At Judy's house, the builder (Jim Buss) not only conscientiously screwed down all the subflooring, but also used an adhesive between the subfloor and trusses. Judy should not be hearing any squeaks in that house.
[Update: While Judy was still moving in, we noticed a squeak in the floor near the middle of her bedroom. I'm at a loss as to what is causing it and how it could have been prevented. It may be that the subflooring was only screwed down along the edges and the center of a piece of subflooring is what is squeaking.]
In contrast, while Judy's house was being built, I went into another house in our neighborhood which was nearing the end of construction and had a lot of high-end features, but the flooring was not in yet and I could see that the subflooring was just nailed down. This probably means that the sheetrock was only nailed as well. So that house will have lovely wooden floors, but laid on top of squeaking subflooring, and walls with elaborate wood trim, but nails which will be popping up from the sheetrock.
Footers are poured to support a slab, just as for a pier-and-beam foundation. Before pouring the slab, the following steps should be taken:
Once the slab has hardened, framing of the walls and roof can begin. A popular option these days is to stain/dye and polish or stamp a pattern on the concrete foundation to use as the finished flooring.
You never want to see big cracks in your concrete slab, but even less so if you are going to have exposed concrete as your finished flooring.
Even with a pier-and-beam foundation, you do not want the concrete weakened to half of its nominal strength as less.
As noted on the page for pouring a concrete driveway, many factors can affect the quality and strength of the concrete. One of the main factors is the temperature when the concrete is poured.
While it is possible to pour concrete in freezing temperature if additional steps are taken to protect it from freezing, as described at the link above, this is definitely something you should discuss with the builder to make sure those steps WILL be taken.

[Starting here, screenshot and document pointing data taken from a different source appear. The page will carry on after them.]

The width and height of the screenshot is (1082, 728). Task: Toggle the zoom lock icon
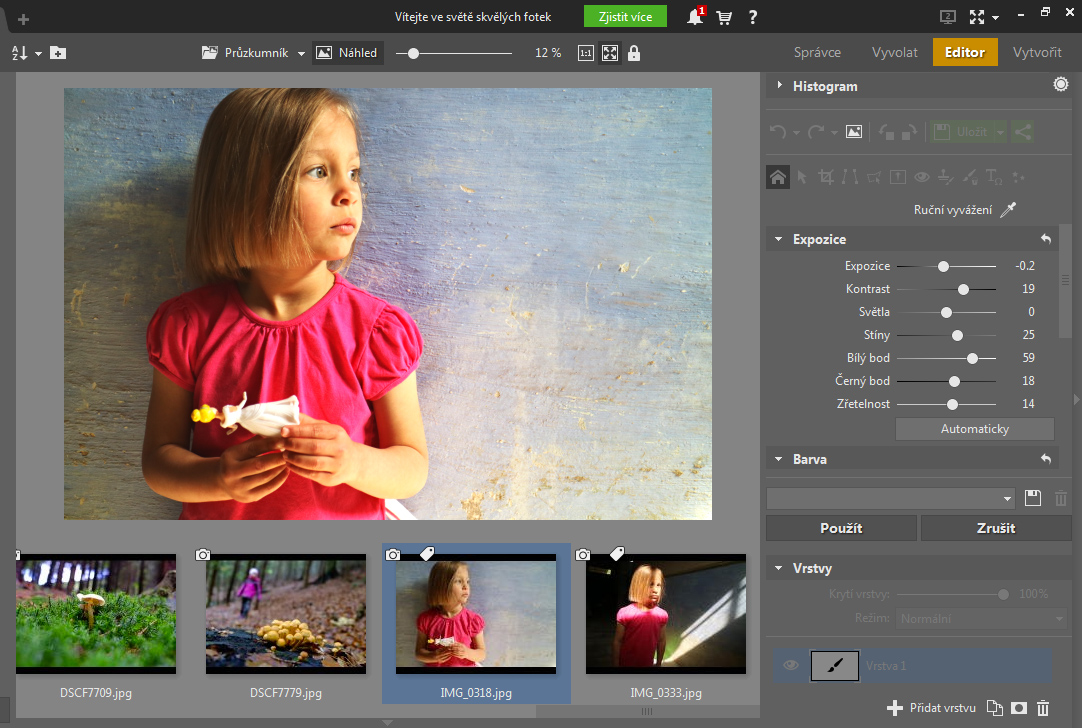click(x=634, y=53)
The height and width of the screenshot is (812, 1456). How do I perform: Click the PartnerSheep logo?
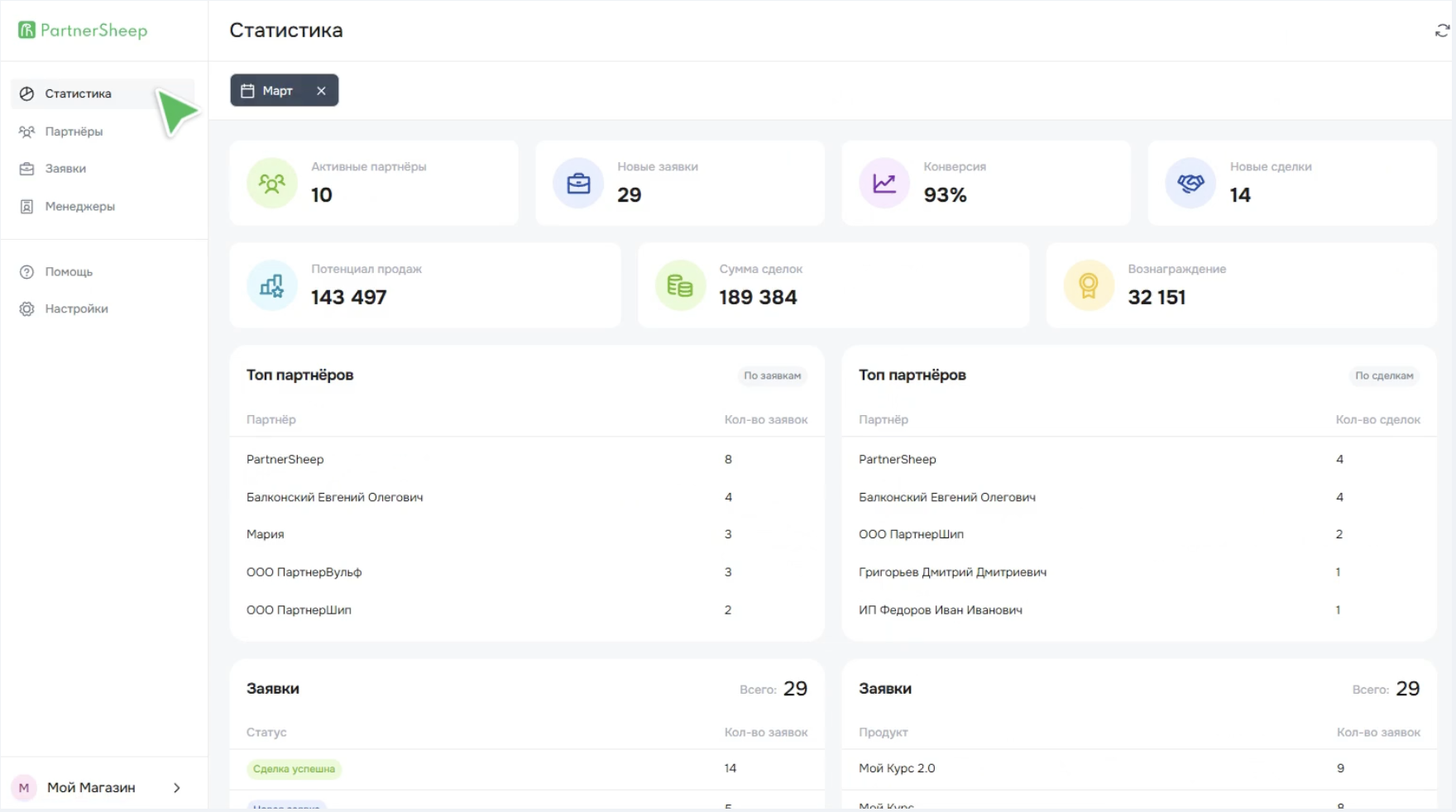(x=83, y=31)
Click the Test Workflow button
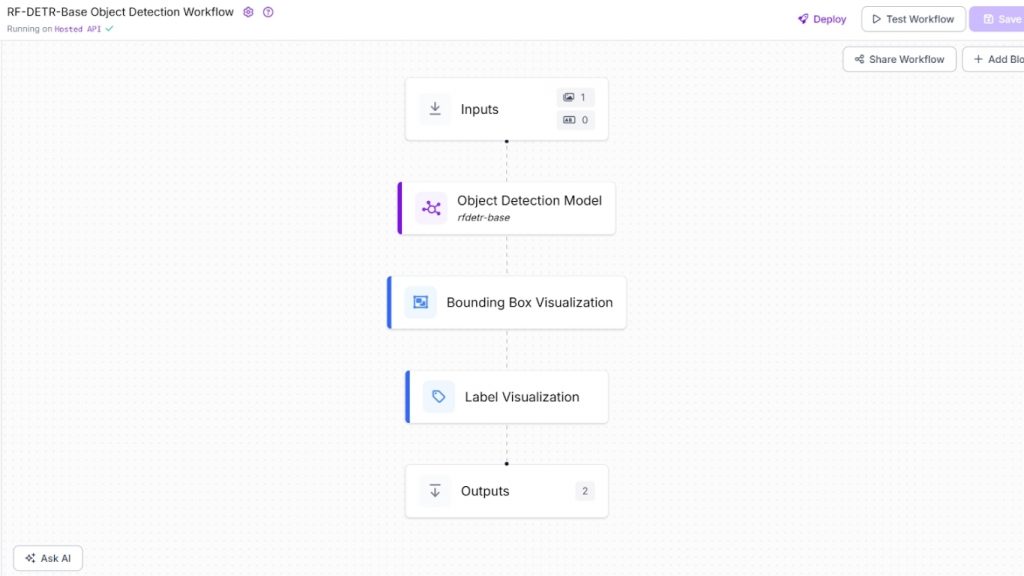This screenshot has height=576, width=1024. (x=913, y=19)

A better alternative would be to wait until around April to begin construction. This gives the builder 7 months or so to get to the point where the driveway and sidewalk(s) should be poured and cured before the first November freeze hits.
On the other end of the calendar -- if you are planning to start building in the Fall, do all you can to get the foundation poured by the first part of November. Don't forget that after you sign a contract with a builder, it will be 2-3 weeks (or longer) before he can get ready to submit applications to the building committee (which only meets twice a month) and get approval for construction. figure on signing that contract no later than the first of October.